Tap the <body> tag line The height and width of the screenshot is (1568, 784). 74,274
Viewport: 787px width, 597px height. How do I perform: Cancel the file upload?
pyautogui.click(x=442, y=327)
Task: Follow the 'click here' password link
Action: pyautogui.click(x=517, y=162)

### [PROBLEM REQUIREMENTS]
Set the records above down again, exactly as they read.

### [EXERCISE RESULT]
Tap the <body> tag line The height and width of the screenshot is (1568, 784). 74,274
Viewport: 787px width, 597px height. How do I perform: Cancel the file upload?
pyautogui.click(x=442, y=327)
Task: Follow the 'click here' password link
Action: pyautogui.click(x=517, y=162)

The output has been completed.